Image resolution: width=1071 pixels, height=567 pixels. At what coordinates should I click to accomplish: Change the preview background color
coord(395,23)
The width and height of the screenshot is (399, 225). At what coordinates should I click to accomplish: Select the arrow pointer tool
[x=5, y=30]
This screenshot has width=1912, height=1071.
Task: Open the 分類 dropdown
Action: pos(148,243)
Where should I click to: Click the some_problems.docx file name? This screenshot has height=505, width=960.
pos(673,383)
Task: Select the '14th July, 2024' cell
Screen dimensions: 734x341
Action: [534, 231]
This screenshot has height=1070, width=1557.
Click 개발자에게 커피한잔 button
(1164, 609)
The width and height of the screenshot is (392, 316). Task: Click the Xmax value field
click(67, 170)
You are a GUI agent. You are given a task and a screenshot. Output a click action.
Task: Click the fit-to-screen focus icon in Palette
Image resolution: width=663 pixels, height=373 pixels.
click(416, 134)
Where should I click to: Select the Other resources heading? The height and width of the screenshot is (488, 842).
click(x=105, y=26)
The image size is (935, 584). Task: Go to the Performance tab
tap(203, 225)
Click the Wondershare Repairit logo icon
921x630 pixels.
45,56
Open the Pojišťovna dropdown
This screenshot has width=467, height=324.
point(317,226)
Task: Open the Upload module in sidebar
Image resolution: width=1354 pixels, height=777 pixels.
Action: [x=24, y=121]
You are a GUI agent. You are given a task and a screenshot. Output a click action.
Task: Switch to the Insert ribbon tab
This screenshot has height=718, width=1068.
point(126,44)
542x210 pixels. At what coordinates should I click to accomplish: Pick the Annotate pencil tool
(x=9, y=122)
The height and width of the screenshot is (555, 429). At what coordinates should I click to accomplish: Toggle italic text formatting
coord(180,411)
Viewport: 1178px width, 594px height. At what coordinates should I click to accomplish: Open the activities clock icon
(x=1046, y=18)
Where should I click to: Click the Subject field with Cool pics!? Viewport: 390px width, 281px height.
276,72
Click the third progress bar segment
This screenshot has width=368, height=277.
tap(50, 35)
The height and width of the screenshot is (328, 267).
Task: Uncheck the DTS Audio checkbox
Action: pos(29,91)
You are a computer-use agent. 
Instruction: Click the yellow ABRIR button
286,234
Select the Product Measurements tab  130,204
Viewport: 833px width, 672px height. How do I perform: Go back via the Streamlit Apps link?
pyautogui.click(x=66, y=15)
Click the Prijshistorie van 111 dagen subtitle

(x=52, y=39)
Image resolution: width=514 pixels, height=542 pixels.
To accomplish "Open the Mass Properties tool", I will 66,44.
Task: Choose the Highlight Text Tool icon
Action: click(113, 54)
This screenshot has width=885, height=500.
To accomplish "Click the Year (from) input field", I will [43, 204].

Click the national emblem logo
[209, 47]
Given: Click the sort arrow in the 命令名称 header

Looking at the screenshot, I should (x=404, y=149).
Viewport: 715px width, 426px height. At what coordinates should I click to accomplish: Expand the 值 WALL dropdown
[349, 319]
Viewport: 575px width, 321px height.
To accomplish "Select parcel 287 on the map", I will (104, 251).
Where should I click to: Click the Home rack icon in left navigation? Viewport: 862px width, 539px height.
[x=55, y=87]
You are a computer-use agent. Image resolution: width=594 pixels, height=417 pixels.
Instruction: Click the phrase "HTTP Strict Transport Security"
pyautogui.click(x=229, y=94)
━━━━━━━━━━
:: Task ::
Each line of the data that holds the word "agent" should be copied.

:: Solution ::
You are a GUI agent. You are given a task and a screenshot. Output a click action.
You are a GUI agent. You are given a task and a screenshot. Output a click action.
You are a computer-use agent. 
You are a computer-use agent. Image resolution: width=594 pixels, height=417 pixels.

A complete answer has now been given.